■ **TO BE DONE**: List each line in the rows below that contains the string "This", treating uppercase and lowercase letters as different.
########
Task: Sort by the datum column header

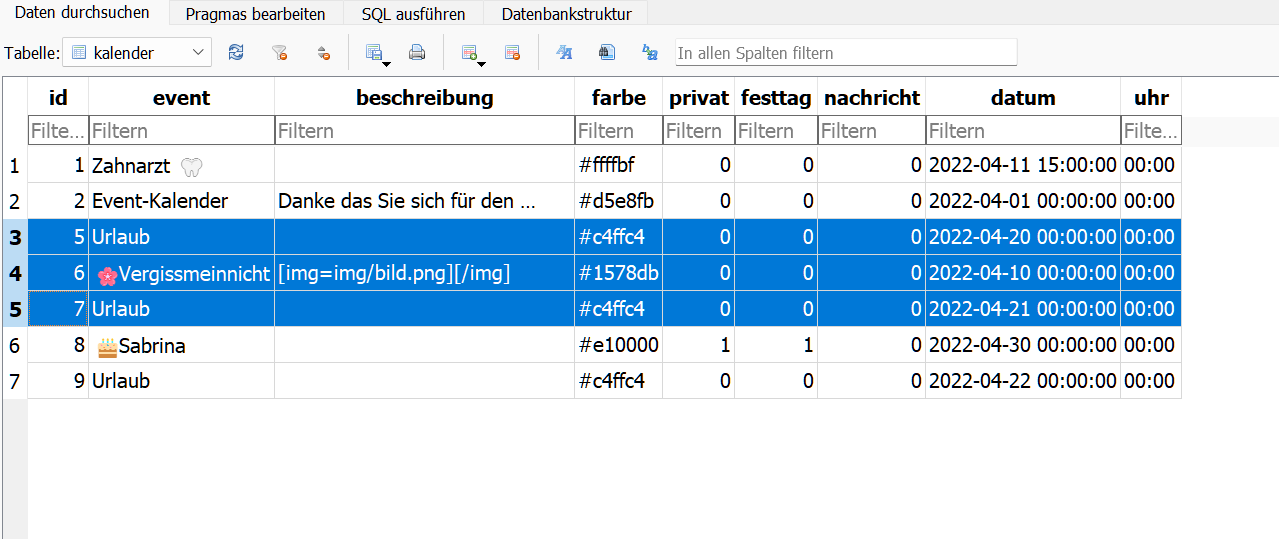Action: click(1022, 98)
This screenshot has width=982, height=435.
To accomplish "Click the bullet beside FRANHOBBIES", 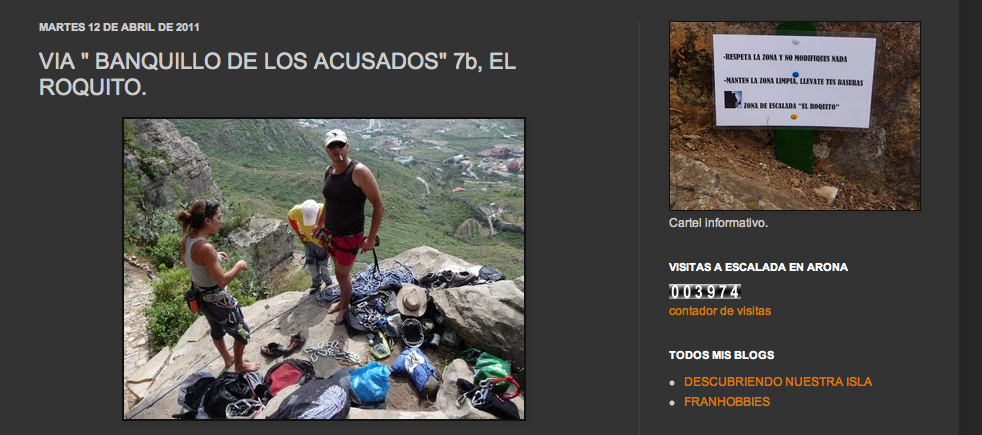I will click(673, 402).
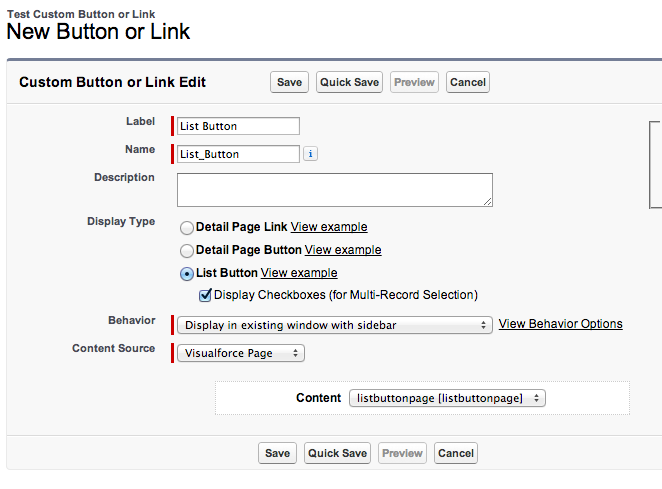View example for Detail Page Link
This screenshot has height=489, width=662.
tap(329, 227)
########
■ **OUTPUT OF THE TASK**:
This screenshot has width=982, height=435.
This screenshot has height=489, width=662.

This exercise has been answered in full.